The question is quite complex and an answer should be far beyond looking only at the structure of the derivatives, but i try my best.
The initial situation:
- Between 1998 and 2006, the price of the typical American house increased by 124%
- Global saving glut due to the dotcom-bubble in the early 2000s, seeking institutions for alternative investments, cutting out financial risks
- The Community Reinvestment Act which helped low- and moderate-income Americans to get mortgage loans
These points led to a situation, where in fact everyone could get a mortgage to buy a house, not only for using them as own-property, but as a financial asset. Also people with "no income, no job, no assets", leading to the term Ninja-Loan, were granted loans and mortgages. Times were great, as long as house prices increased. The US financial markets were flood by money from investors, wanting to become part of that upswing. How they took part, answers how the derivatives look like, and how their structure led to the financial crisis:
CDOs and CDSs
Lets take a look an a classic CDO:
CDOs pay investors in a prescribed sequence, based on the cash flow the CDO collects from the pool of mortgage loans. There are several tranches, which catch the cash flow of interest and principal payments in sequence based on seniority.

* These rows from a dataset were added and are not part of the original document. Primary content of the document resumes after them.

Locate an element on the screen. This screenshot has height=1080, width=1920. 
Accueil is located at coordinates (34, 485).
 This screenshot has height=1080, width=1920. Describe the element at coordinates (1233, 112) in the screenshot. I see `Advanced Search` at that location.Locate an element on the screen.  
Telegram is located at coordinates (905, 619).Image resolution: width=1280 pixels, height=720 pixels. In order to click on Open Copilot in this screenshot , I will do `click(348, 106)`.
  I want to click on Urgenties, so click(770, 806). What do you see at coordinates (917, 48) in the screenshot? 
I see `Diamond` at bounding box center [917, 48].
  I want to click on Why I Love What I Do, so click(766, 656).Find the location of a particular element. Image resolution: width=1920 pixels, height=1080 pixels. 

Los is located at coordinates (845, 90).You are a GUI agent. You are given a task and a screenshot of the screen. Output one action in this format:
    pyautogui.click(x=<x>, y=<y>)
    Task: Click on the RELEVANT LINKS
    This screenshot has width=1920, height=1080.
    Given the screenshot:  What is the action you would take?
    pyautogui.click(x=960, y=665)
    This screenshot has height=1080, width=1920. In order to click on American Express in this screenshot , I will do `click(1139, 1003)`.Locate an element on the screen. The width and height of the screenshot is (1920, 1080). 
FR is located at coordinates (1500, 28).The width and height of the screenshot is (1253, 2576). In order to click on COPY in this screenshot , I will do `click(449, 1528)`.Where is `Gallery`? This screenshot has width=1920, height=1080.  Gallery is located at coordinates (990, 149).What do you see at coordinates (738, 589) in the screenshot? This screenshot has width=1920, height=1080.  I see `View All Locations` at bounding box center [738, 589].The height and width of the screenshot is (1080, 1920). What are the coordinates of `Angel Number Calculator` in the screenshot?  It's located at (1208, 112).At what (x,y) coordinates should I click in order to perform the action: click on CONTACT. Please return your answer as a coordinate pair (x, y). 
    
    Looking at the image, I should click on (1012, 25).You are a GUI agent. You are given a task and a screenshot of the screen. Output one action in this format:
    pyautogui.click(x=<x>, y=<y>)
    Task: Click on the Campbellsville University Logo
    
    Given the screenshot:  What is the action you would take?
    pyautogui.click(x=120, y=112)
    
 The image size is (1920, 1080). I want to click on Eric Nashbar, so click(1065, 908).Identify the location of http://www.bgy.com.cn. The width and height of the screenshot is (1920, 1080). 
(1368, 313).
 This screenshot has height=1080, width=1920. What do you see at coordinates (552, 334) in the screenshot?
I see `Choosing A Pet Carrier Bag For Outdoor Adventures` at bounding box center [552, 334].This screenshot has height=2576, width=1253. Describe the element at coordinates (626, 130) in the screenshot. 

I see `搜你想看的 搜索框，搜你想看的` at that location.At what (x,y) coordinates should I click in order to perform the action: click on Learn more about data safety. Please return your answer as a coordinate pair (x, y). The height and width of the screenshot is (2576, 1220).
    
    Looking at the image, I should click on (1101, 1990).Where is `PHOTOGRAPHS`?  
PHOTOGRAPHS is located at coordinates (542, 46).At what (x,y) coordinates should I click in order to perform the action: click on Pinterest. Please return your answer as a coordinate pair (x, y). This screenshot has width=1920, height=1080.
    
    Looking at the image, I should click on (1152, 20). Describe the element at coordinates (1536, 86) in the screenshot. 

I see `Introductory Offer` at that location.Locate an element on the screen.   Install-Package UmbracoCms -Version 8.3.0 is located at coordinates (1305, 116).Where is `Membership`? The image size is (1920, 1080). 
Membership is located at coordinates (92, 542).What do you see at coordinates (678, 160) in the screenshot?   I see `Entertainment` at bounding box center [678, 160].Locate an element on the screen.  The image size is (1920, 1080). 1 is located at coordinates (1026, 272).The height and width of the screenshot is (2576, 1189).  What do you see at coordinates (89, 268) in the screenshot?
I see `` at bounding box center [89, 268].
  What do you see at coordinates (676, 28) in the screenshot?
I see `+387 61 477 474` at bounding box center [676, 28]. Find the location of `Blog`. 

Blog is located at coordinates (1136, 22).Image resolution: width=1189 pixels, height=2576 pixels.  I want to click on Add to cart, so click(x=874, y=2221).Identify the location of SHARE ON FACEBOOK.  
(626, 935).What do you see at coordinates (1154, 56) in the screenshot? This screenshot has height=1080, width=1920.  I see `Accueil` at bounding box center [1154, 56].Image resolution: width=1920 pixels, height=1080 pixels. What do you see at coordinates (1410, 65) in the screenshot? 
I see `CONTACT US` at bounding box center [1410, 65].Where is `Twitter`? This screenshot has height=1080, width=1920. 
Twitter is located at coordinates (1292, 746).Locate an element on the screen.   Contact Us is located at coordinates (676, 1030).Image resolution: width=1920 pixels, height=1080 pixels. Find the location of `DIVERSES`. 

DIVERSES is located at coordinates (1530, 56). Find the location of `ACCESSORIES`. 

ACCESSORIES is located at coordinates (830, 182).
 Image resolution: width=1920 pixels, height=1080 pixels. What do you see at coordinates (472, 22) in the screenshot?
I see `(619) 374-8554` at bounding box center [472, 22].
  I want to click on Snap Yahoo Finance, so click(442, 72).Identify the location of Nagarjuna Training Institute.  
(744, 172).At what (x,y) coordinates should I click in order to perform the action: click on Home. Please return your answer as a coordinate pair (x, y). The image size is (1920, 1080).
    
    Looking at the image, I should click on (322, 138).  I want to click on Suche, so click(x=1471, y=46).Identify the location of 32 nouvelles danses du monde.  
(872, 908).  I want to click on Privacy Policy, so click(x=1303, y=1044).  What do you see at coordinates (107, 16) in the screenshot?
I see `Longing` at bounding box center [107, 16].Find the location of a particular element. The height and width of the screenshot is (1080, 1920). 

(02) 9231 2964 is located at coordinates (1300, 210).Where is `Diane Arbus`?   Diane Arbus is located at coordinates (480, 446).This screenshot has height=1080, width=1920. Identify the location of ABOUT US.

As CDOs became popular, some investment banks repackaged selected tranches into yet another iteration, known as CDO-squared, a complex and intransparent structure of financial derivative.
A CDS (credit default swap) is a financial agreement that the seller of the CDS will compensate the buyer in the event of a loan default. It can be considered as an insurance for a creditor of the referenced loan.
Synthetic CDOs
Synthetic CDOs are CDOs, which do not only bundle the mortgage loans in the picture above, but also other assets and derivatives. Up to 2008 it was popular to construct CDOs, bundling single CDSs, rather then mortgage loans. This is the structure of a synthetic CDO, created in times before 2008.
How did defaults of mortgages hit investors twenty fold?
Synthetic CDOs described above can be considered as a bet on the performance of CDSs, rather than the performance on a real mortgage security. In fact, the derivatives were detached from a single mortgage due to repeated securization in CDOs and there use as an underlying for CDSs. They became solid derivatives offering high returns.
As stated in the New York Times (1), from 2005 through 2007, at least $108 billion synthetic CDOs were issued, but the actual volume can be much higher because synthetic CDO trades were unregulated.
Debate and further topics
Synthetic CDOs are well known for their destructive character during the financial crisis. They were easy to construct, barely supervised or regulated and offered high returns. As the former Citigroup CEO said, referring to the leveraged lending practice: "As long as the music is playing, you’ve got to get up and dance. We're still dancing." As long as there was a market for these derivatives, they were constructed. Current research address the missing incentives for each, buyer and seller of CDOs, CDSs and synthetic CDOs during the time before the financial crisis: As long as the risks of defaulting mortgages could be transfered to other parties, the credit-worthiness of a borrower does not matter any more. Furthermore, speculatives without any real insurable interest could invest in these derivatives, which increased the demand for these derivatives additionally.
For further information to the structure of the derivatives mentioned above see here or (2). On the role of rating agencies see (3).
(1): The New York Times, Banks Bundled Bad Debt, Bet Against It and Won, by Gretchen Morgenson and Louise Story, Published: December 23, 2009
(2) Joseph R. Mason, Josh Rosner: Where Did the Risk Go? How Misapplied Bond Ratings Cause Mortgage Backed Securities and Collateralized Debt Obligation Market Disruptions, May 14, 2007
(3): Markus K. Brunnermeier, DECIPHERING THE LIQUIDITY AND CREDIT CRUNCH 2007-08, NBER Working Paper No. 14612.